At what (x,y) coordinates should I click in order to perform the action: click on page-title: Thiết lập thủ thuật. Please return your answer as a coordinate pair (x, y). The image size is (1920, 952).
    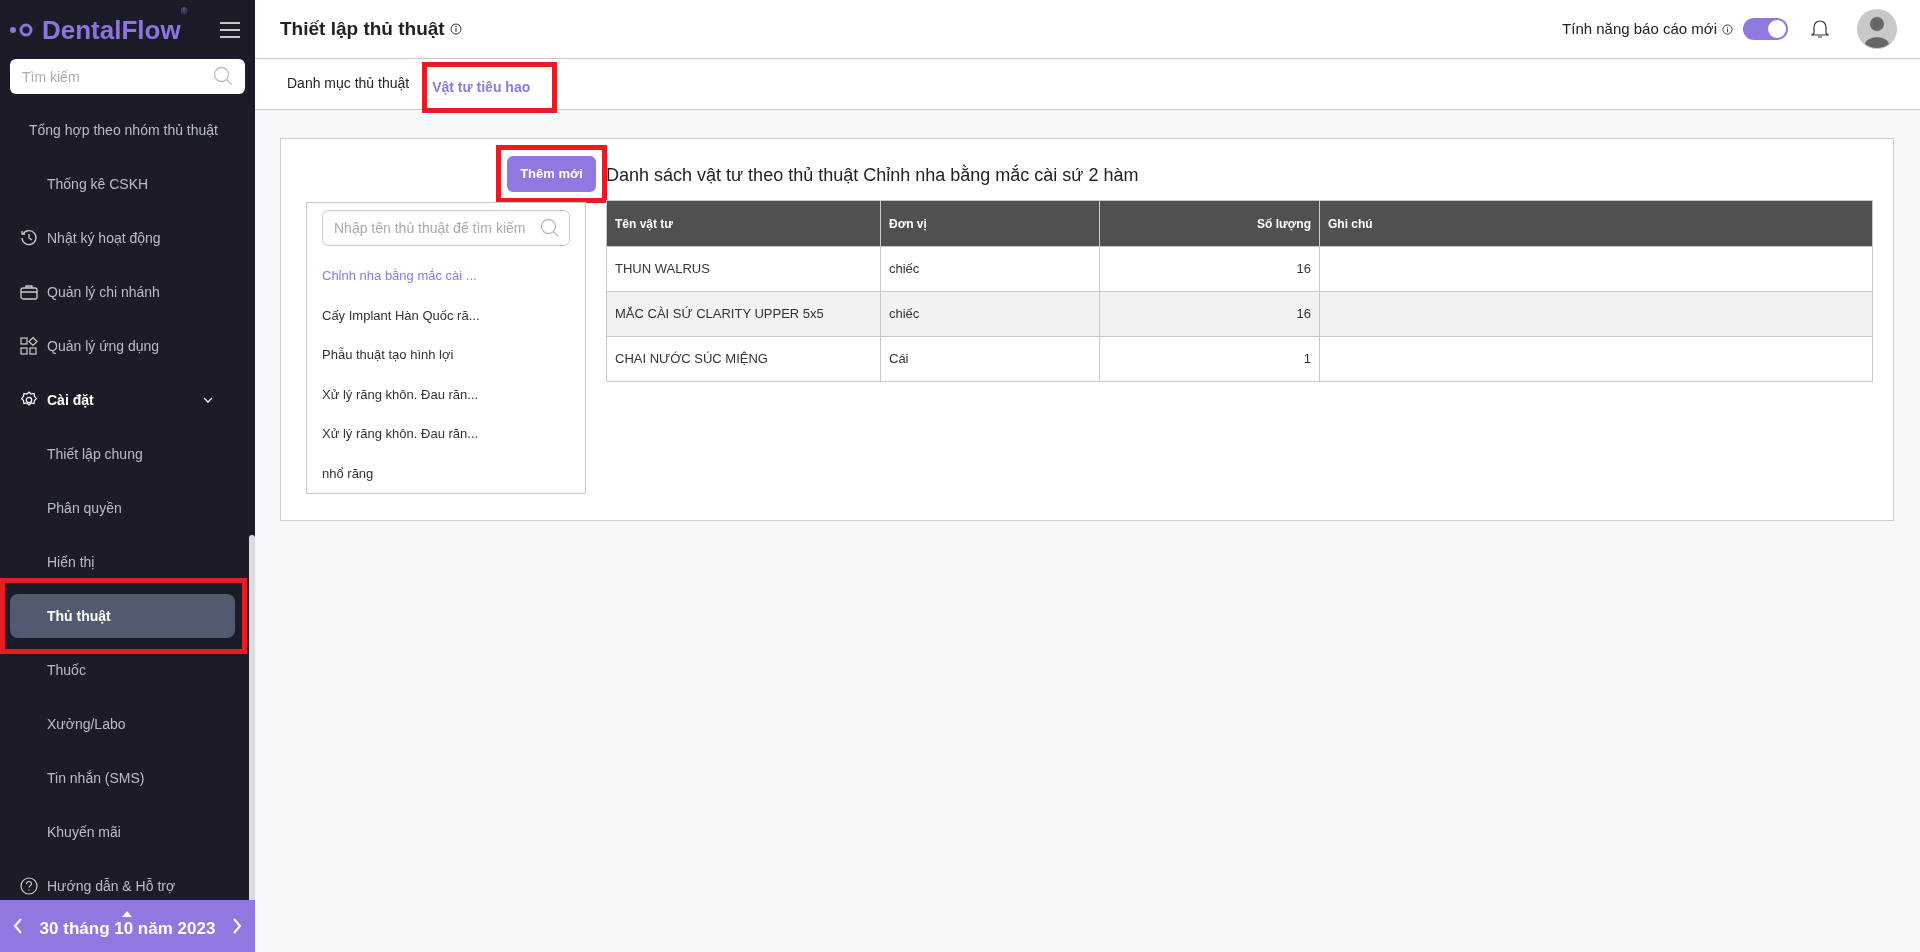
    Looking at the image, I should click on (362, 28).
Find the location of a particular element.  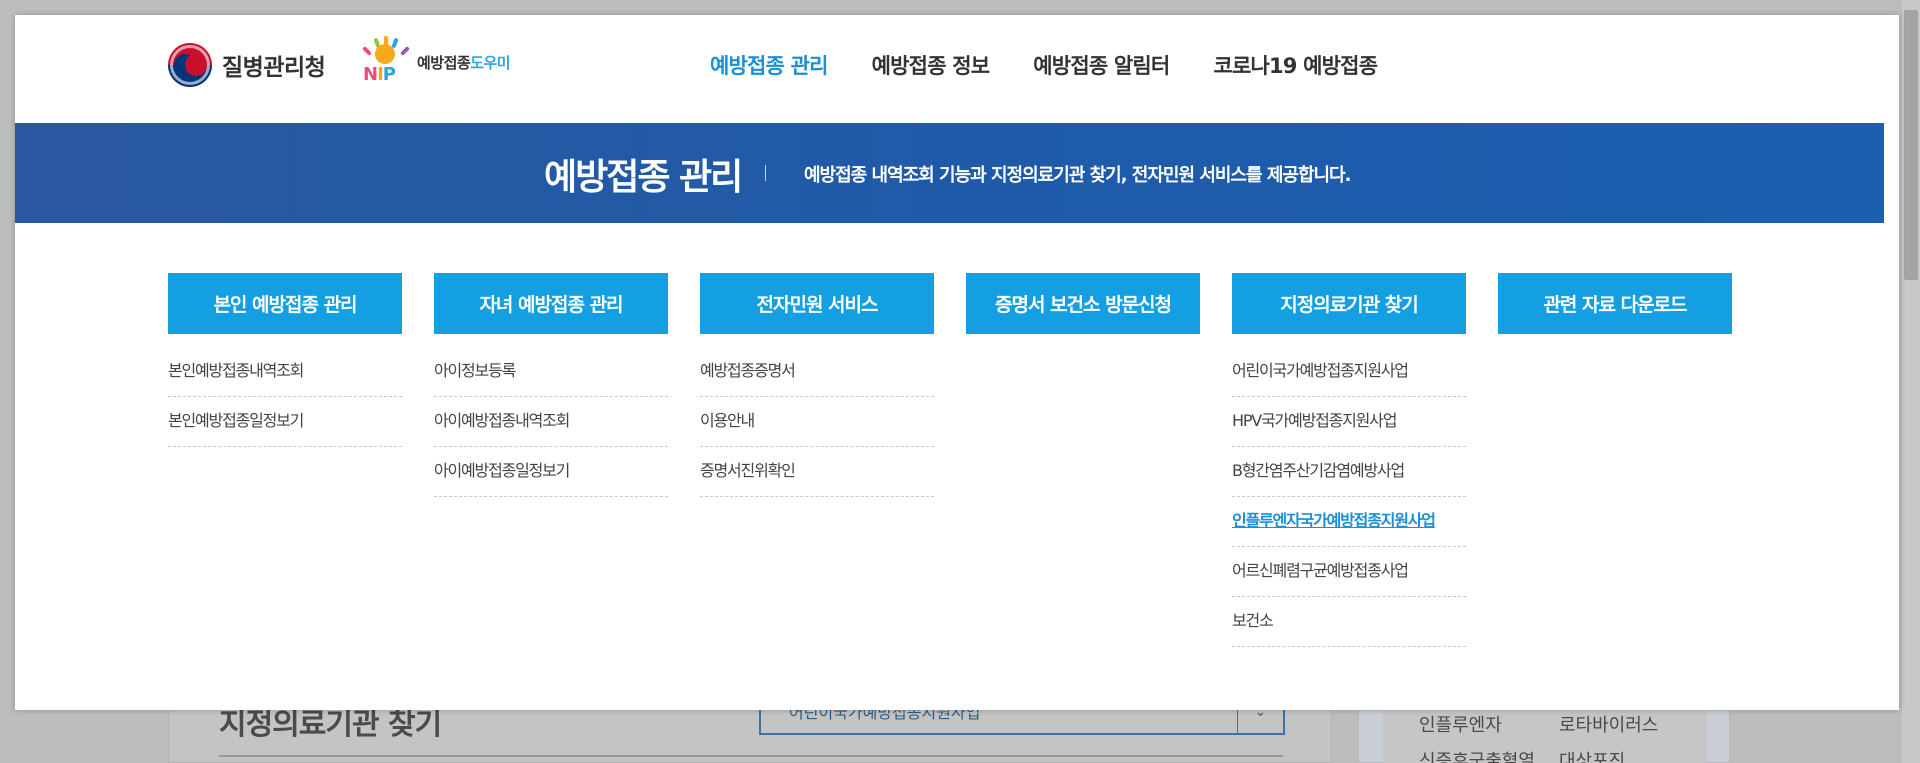

menu-head-certificate-visit: 증명서 보건소 방문신청 is located at coordinates (1083, 304).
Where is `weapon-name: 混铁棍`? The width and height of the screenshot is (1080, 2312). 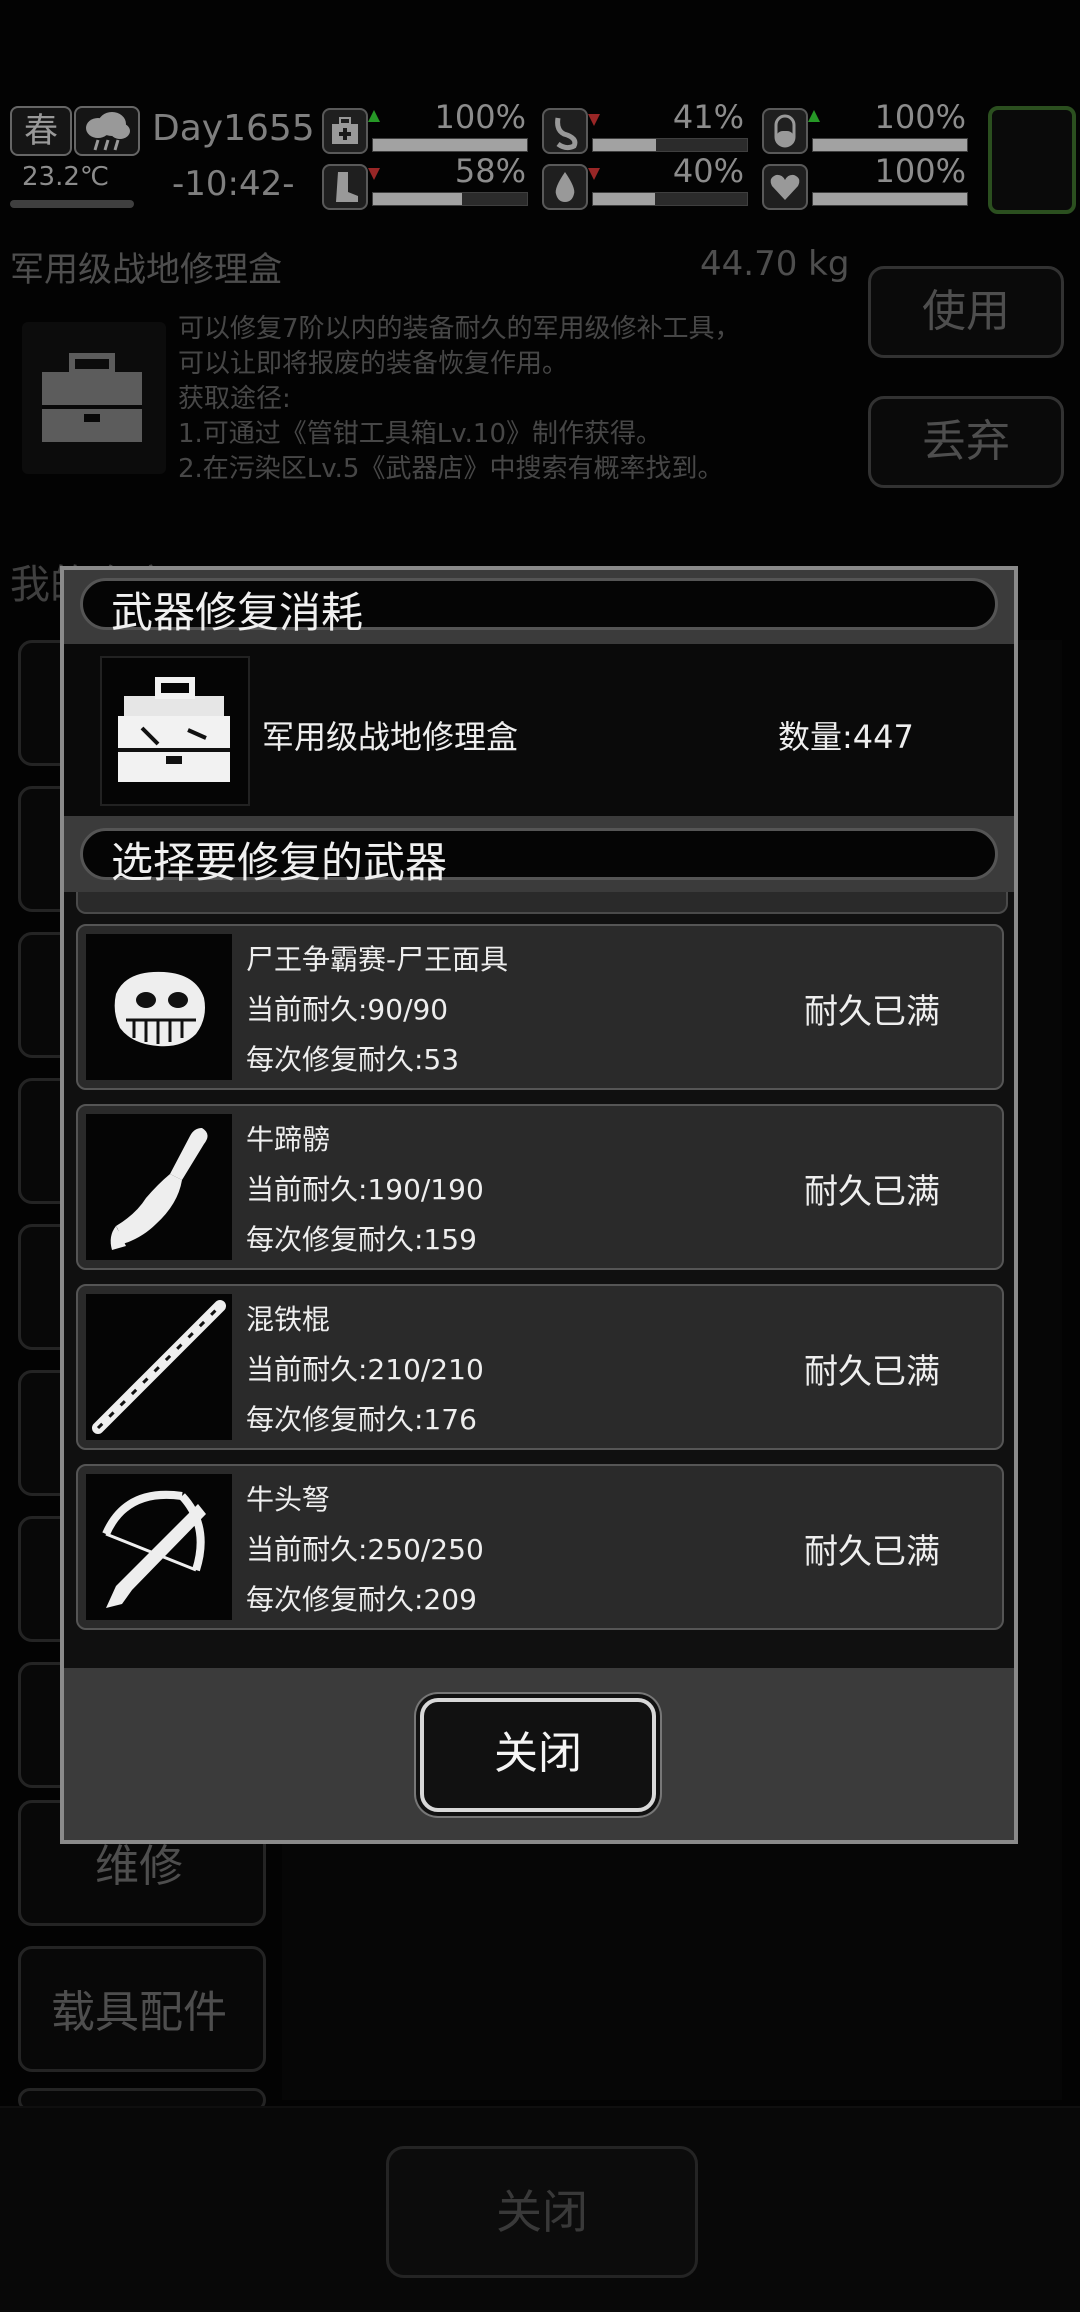 weapon-name: 混铁棍 is located at coordinates (288, 1320).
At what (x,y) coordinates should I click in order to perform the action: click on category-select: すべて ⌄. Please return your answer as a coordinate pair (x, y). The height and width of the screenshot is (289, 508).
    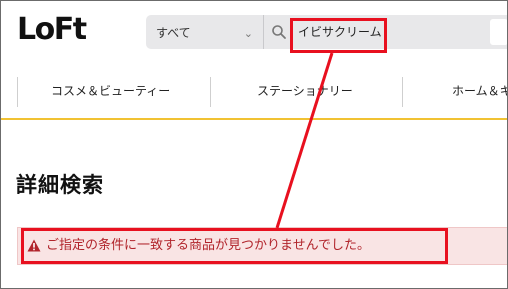
    Looking at the image, I should click on (205, 32).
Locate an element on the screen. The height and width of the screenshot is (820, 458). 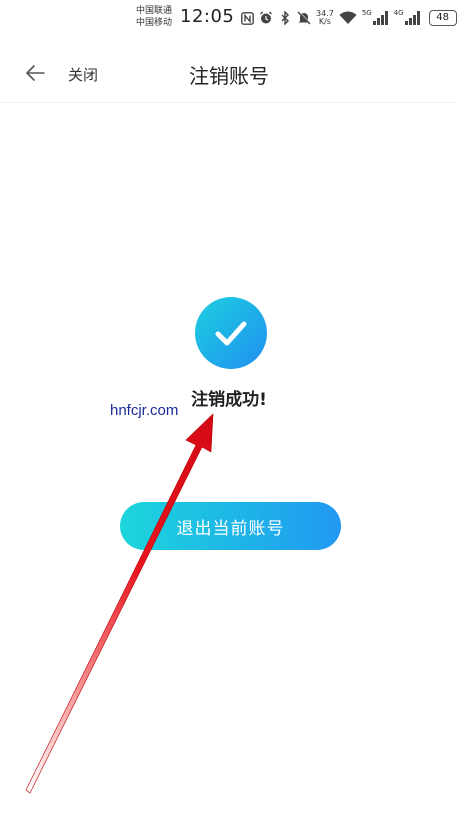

══════

TASK PROMPT: Print the rows word for word, starting at the first one and ending with the line that contains "menu-head-certificate-visit: 증명서 보건소", both included. Omit the pictures.

TASK ANSWER:
At what (x,y) coordinates should I click in order to perform the action: click on page-title: Thiết lập thủ thuật. Please return your answer as a coordinate pair (x, y). The image size is (1920, 952).
    Looking at the image, I should click on (362, 28).
Find the location of a particular element.  

menu-head-certificate-visit: 증명서 보건소 방문신청 is located at coordinates (1083, 304).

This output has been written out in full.